• _Task inputs_:
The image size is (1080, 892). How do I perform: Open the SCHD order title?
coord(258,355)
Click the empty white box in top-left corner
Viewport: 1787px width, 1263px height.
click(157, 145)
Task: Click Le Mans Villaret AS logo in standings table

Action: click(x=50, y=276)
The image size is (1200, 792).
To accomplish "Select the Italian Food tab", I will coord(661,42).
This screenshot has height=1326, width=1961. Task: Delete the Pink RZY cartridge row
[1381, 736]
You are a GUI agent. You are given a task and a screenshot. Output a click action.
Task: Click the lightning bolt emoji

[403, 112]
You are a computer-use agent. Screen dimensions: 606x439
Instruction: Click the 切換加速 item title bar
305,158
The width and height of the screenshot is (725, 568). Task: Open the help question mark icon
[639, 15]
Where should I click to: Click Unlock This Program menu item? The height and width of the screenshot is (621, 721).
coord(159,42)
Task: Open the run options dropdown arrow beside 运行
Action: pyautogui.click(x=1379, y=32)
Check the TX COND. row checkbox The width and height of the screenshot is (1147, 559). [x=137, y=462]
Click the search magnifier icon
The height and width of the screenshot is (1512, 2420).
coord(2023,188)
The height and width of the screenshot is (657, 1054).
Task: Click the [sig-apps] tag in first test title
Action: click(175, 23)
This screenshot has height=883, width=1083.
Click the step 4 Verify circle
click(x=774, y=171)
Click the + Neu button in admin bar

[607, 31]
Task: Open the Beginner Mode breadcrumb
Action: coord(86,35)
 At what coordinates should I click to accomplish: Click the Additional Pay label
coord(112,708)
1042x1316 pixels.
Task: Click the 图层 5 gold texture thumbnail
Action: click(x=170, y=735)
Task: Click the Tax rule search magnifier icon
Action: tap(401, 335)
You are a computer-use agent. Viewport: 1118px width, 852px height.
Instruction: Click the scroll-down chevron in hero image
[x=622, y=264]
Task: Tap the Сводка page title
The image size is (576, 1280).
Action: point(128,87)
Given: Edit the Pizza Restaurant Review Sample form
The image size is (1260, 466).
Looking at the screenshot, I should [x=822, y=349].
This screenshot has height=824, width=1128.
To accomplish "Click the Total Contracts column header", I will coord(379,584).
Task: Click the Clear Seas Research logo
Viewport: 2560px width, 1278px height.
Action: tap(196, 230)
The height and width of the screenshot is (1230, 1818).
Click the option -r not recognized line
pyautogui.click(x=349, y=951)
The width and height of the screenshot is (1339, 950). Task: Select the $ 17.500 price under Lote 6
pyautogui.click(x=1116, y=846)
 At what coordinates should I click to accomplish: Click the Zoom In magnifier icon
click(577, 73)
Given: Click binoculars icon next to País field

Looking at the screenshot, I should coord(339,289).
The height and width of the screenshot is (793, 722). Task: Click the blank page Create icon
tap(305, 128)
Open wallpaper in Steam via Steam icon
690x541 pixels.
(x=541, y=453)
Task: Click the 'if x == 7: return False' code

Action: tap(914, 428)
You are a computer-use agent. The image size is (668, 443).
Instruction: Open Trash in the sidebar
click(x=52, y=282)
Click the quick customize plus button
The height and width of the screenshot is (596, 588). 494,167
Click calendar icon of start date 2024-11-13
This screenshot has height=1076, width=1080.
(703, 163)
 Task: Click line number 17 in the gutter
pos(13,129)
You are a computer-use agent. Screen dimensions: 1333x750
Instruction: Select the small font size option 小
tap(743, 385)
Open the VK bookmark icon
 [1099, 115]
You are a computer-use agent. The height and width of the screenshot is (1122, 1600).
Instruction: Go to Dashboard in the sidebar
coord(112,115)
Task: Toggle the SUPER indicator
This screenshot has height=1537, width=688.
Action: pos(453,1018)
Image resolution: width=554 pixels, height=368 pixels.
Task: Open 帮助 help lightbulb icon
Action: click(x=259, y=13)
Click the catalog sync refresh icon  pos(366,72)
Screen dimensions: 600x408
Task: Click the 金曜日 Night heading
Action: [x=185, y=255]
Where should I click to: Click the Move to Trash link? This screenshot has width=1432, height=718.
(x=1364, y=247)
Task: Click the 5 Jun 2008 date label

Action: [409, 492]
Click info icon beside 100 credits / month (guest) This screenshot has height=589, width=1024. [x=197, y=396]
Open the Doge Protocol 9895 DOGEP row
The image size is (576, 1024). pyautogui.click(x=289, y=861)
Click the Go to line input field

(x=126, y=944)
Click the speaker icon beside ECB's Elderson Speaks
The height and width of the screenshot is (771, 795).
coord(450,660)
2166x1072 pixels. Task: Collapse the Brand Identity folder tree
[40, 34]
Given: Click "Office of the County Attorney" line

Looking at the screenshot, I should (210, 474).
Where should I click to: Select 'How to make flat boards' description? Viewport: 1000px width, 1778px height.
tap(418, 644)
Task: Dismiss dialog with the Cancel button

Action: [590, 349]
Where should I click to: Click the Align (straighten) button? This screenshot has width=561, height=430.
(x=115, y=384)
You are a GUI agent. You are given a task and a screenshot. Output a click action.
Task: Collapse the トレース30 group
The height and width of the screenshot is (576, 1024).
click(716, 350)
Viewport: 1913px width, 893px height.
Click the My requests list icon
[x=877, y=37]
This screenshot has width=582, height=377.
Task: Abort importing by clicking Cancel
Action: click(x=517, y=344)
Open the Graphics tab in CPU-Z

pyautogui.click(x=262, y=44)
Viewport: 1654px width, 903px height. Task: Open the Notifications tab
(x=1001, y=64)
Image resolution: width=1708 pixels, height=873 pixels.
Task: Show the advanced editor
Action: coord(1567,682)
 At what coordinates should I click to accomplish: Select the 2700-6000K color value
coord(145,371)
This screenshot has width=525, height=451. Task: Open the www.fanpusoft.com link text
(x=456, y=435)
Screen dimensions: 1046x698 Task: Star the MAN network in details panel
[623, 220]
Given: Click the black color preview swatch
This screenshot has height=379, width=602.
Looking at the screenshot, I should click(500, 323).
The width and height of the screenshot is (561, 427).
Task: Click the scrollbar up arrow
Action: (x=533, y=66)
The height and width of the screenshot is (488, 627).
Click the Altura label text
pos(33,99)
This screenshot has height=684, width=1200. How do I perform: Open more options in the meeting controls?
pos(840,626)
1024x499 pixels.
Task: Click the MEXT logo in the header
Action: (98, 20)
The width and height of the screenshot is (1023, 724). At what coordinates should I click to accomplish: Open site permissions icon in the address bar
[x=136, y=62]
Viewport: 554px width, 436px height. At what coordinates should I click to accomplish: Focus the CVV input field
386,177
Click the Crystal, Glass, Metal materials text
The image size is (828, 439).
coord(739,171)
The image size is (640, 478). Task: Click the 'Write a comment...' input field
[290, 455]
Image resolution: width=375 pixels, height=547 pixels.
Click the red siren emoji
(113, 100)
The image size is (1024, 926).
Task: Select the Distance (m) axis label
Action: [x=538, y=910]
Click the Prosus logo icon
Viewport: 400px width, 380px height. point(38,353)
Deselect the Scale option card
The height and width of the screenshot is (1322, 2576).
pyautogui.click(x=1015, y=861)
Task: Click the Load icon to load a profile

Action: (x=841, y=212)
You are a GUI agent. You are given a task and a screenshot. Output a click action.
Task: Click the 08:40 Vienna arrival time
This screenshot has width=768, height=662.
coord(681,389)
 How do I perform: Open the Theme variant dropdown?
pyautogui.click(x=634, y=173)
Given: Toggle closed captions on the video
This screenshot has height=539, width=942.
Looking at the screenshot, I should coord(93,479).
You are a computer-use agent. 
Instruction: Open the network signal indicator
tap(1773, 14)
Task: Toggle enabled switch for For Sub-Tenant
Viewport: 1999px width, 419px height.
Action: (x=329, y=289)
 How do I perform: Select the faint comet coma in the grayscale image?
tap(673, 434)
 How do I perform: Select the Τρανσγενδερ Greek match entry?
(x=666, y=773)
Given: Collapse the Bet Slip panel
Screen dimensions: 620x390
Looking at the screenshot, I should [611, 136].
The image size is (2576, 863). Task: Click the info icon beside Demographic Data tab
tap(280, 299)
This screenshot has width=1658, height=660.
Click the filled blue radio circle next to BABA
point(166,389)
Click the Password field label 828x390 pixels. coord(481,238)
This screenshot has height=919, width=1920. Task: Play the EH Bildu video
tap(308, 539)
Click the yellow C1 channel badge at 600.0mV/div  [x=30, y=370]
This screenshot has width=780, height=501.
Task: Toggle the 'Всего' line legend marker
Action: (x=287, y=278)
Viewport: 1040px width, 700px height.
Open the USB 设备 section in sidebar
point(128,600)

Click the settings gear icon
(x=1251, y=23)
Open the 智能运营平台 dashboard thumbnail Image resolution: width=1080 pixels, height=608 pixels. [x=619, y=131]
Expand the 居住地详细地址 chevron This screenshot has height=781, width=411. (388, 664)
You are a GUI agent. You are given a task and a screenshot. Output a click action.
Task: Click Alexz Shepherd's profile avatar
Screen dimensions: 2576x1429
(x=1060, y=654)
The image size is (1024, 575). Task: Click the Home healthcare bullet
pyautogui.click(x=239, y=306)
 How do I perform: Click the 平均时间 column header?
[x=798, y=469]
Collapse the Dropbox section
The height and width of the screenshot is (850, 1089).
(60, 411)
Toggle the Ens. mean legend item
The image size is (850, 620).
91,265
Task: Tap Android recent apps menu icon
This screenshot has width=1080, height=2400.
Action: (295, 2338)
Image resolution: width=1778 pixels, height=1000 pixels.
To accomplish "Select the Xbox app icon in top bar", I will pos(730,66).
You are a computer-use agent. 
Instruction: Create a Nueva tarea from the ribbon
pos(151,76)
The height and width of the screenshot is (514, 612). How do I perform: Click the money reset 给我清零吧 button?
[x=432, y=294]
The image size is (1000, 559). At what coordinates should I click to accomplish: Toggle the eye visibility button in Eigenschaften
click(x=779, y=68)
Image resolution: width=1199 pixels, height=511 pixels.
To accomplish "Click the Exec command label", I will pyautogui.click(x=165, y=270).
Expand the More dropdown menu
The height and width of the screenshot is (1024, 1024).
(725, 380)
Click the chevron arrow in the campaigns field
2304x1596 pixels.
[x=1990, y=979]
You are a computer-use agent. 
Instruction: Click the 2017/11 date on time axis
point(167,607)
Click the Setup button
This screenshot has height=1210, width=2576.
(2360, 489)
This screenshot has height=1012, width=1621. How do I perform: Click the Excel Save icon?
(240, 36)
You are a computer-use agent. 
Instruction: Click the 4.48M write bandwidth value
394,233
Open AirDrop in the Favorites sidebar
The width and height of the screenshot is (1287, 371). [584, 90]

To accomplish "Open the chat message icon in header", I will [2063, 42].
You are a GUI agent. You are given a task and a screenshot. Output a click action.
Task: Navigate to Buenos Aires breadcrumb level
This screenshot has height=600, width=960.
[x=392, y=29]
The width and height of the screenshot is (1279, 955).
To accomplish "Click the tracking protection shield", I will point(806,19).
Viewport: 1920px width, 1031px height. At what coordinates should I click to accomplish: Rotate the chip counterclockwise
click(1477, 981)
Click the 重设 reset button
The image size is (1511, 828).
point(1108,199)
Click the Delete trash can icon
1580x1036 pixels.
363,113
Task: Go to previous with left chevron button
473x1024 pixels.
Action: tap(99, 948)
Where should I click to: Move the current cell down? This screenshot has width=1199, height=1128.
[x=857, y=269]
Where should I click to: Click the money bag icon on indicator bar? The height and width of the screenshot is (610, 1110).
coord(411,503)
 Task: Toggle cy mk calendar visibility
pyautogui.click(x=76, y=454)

• _Stated goal_: Format the lines of the material as a JSON list of strings, one string per line and blank lines omitted, starting with the line containing "The height and width of the screenshot is (514, 612)." and continuing through the line containing "will [2063, 42].".

• _The reply_:
[
  "The height and width of the screenshot is (514, 612). How do I perform: Click the money reset 给我清零吧 button?",
  "[x=432, y=294]",
  "The image size is (1000, 559). At what coordinates should I click to accomplish: Toggle the eye visibility button in Eigenschaften",
  "click(x=779, y=68)",
  "Image resolution: width=1199 pixels, height=511 pixels.",
  "To accomplish \"Click the Exec command label\", I will pyautogui.click(x=165, y=270).",
  "Expand the More dropdown menu",
  "The height and width of the screenshot is (1024, 1024).",
  "(725, 380)",
  "Click the chevron arrow in the campaigns field",
  "2304x1596 pixels.",
  "[x=1990, y=979]",
  "You are a computer-use agent. ",
  "Instruction: Click the 2017/11 date on time axis",
  "point(167,607)",
  "Click the Setup button",
  "This screenshot has height=1210, width=2576.",
  "(2360, 489)",
  "This screenshot has height=1012, width=1621. How do I perform: Click the Excel Save icon?",
  "(240, 36)",
  "You are a computer-use agent. ",
  "Instruction: Click the 4.48M write bandwidth value",
  "394,233",
  "Open AirDrop in the Favorites sidebar",
  "The width and height of the screenshot is (1287, 371). [584, 90]",
  "To accomplish \"Open the chat message icon in header\", I will [2063, 42]."
]